The objective of this review was to determine potential Medicaid program savings if the Oregon Health Authority, Division of Medical Assistance Programs (State agency), had required its Medicaid coordinated-care organization (CCO) plans to meet medical loss ratio (MLR) standards for its non-expansion population similar to those standards established by the Patient Protection and Affordable Care Act (ACA).

The ACA established standards for the amount of premium revenue that certain commercial health insurers and Medicare Advantage plans can spend on costs other than health-care-related expenses. These standards are known as the MLR. Insurers that do not meet these standards must pay rebates to their enrollees or the U.S. Department of Health and Human Services. Although the MLR standards do not apply to Medicaid spending, some States have applied similar standards to their contracts with Medicaid managed-care organizations. The Federal Government is entitled to the Federal share of the net amount recovered by a State with respect to its Medicaid program.

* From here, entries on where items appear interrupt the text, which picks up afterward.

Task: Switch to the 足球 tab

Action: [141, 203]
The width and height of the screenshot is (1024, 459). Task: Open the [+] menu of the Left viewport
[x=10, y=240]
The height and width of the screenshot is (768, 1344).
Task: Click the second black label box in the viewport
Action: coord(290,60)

In Oregon, CCO plans serve beneficiaries enrolled in the State's Medicaid managed-care program. Effective January 1, 2014, the ACA gave States the choice to expand their Medicaid coverage for nearly all individuals under the age of 65 with incomes up to 133 percent of the Federal poverty level. Individuals enrolled in CCO plans through Oregon's Medicaid expansion program are known as the expansion population; we refer to the remaining individuals as "the non-expansion population."

Although the State agency applied MLR standards to its contracts with Medicaid CCO plans for its expansion population, the Federal Medicaid program could have achieved further savings during calendar year (CY) 2014 if the State agency had required those plans to (1) meet MLR standards for its non-expansion population similar to those standards established by the ACA and (2) issue rebates to the State agency if those standards were not met. Specifically, the MLRs for 3 of the 11 CCO plans that we reviewed were less than 85 percent (the ACA's minimum MLR standard for large group insurers and Medicare Advantage plans) for the non-expansion population. We determined that the Medicaid program could have saved $10.1 million ($6.4 million Federal share) during CY 2014 if the State agency had required its Medicaid CCO plans to meet MLR standards for its non-expansion population similar to the ACA-established standards.

We recommended that the State agency incorporate MLR standards into its contracts with Medicaid CCO plans for its non-expansion population. The State agency concurred with our recommendation and described actions that it planned to take to address our recommendation.